I'm running a 0.9.7 application (screenshots.debian.net) and this
morning received a paste error in my mail that got me thinking. The
actual exception was:

CookieError: Illegal key value: ,__utma

And the probable cause is this cookie:

HTTP_COOKIE ',__utma=183447588.206002125.1285996917.1285996917.1285996917.1; __utmb=183447588.2.10.1285996917; __utmc=183447588; __utmz=183447588.1285996917.1.1.utmcsr=(direct)|utmccn=(direct)| utmcmd=(none)'

Are cookies beginning with underscores not valid? Or is this an
artificial limitation here? There is another cookie that I found strange:


Leading underscores are legal syntax. I think it may be the leading / comma/ in ',__utma=...' that's causing the problem.

RFC2109 states:

NAME=VALUE
      Required.  The name of the state information ("cookie") is NAME,
and its value is VALUE. NAMEs that begin with $ are reserved for
      other uses and must not be used by applications.

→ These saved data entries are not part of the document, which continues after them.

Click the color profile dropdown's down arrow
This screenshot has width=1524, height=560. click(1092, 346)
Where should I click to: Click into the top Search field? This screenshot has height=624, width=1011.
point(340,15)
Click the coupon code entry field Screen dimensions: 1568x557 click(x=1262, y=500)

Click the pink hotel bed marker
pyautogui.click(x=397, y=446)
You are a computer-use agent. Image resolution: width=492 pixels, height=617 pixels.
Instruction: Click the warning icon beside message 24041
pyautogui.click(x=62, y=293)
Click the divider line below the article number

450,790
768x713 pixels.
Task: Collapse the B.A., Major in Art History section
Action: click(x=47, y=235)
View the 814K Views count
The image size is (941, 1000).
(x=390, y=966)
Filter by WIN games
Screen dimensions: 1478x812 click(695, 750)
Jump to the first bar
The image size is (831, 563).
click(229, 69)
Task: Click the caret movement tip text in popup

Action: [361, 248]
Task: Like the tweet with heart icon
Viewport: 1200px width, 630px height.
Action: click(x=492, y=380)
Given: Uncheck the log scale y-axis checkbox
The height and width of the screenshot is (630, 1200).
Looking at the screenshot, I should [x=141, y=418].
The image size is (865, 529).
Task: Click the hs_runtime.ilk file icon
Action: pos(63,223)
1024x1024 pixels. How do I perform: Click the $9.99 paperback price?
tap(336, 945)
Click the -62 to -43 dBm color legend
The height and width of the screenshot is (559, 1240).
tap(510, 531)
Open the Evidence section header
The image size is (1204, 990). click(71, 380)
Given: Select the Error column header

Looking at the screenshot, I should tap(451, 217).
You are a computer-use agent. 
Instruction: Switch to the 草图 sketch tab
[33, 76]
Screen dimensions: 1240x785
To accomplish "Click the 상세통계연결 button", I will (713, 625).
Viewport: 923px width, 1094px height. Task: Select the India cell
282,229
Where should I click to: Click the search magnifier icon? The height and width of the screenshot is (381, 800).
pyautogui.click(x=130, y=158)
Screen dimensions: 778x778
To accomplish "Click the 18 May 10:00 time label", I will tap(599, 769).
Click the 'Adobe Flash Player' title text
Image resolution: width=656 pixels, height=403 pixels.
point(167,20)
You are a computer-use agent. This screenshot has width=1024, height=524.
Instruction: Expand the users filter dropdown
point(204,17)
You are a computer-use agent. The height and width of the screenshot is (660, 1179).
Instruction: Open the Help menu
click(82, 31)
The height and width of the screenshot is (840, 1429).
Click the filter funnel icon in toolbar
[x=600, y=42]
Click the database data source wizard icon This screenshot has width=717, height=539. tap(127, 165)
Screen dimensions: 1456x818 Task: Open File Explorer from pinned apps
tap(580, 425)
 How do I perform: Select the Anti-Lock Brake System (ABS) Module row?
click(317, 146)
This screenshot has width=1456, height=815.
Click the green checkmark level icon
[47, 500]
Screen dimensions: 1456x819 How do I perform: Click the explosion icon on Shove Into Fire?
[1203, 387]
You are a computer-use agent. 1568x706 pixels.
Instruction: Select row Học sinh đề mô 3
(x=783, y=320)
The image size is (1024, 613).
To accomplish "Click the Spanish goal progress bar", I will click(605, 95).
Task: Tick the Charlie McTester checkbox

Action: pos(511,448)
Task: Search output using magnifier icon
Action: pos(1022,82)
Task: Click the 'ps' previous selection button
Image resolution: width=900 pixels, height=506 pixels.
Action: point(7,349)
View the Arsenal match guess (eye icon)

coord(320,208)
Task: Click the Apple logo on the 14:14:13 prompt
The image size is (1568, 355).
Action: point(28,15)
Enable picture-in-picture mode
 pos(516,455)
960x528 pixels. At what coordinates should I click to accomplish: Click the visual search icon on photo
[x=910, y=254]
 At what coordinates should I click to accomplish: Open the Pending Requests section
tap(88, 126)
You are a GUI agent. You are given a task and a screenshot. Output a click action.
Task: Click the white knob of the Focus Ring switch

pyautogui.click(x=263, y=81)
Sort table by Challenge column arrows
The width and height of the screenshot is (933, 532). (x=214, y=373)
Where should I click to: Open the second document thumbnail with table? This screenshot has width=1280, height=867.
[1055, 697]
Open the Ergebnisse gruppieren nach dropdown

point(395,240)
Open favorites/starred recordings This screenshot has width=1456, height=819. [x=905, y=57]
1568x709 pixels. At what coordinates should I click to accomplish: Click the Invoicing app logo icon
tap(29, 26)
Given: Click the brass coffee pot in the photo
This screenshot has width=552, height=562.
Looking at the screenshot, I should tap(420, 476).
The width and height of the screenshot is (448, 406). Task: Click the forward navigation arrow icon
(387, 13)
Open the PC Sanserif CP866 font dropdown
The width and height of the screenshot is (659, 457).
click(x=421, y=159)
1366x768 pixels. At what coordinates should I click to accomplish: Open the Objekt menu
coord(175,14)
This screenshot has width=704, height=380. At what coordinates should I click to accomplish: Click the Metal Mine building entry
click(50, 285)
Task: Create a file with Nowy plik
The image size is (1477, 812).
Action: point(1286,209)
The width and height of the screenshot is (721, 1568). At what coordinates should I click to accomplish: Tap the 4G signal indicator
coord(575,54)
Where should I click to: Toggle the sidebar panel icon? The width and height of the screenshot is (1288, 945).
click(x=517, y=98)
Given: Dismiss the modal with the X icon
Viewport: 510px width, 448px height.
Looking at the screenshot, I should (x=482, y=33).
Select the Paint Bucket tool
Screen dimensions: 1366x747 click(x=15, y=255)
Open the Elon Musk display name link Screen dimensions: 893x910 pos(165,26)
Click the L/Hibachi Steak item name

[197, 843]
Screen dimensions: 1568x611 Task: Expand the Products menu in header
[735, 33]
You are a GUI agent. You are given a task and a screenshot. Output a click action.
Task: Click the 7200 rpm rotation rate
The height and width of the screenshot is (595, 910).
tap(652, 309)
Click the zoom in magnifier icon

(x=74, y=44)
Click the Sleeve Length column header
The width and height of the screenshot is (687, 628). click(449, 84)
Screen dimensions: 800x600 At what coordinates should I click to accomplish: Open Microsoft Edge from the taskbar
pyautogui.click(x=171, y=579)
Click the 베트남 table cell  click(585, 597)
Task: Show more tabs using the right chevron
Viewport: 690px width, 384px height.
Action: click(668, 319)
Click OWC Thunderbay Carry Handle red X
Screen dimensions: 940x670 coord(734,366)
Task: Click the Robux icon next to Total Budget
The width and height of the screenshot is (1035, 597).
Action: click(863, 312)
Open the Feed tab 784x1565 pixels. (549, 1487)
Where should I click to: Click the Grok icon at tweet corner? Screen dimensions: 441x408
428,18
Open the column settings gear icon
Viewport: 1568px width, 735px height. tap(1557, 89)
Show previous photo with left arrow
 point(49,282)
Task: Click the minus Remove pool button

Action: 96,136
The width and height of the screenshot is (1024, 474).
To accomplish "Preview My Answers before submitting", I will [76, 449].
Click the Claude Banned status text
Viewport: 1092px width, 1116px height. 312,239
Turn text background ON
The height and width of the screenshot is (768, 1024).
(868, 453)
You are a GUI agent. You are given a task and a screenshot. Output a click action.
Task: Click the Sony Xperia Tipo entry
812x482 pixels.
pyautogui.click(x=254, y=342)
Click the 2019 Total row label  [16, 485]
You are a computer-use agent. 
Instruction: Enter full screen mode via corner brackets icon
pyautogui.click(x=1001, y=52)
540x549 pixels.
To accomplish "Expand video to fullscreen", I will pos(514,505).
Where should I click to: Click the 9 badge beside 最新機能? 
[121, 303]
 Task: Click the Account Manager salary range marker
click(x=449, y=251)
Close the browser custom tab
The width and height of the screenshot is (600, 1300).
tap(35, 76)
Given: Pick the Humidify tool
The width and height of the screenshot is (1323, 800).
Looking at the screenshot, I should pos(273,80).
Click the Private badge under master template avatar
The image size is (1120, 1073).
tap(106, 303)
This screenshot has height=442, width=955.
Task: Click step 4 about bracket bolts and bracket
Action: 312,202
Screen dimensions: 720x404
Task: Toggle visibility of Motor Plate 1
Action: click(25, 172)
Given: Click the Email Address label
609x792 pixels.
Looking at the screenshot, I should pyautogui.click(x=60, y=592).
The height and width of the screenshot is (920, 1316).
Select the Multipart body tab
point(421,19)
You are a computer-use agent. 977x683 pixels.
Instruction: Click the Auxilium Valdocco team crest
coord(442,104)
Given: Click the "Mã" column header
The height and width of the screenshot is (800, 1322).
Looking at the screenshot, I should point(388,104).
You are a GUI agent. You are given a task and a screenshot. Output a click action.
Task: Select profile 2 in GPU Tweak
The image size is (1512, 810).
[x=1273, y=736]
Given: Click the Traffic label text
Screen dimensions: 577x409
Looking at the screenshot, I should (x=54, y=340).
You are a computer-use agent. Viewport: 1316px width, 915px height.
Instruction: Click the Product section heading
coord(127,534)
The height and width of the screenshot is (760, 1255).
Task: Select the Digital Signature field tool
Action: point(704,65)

      The VALUE is opaque to the user agent and may be anything the
      origin server chooses to send, possibly in a server-selected
printable ASCII encoding. "Opaque" implies that the content is of
      interest and relevance only to the origin server.  The content
      may, in fact, be readable by anyone that examines the Set-Cookie
      header.



and with respect to the token...

The two state management headers, Set-Cookie and Cookie, have common
syntactic properties involving attribute-value pairs. The following
   grammar uses the notation, and tokens DIGIT (decimal digits) and
   token (informally, a sequence of non-special, non-white space
   characters) from the HTTP/1.1 specification [RFC 2068] to describe
   their syntax.

   av-pairs        =       av-pair *(";" av-pair)
   av-pair         =       attr ["=" value]        ; optional value
   attr            =       token
   value           =       word
   word            =       token | quoted-string

   Attributes (names) (attr) are case-insensitive.  White space is
   permitted between tokens.  Note that while the above syntax
   description shows value as optional, most attrs require them.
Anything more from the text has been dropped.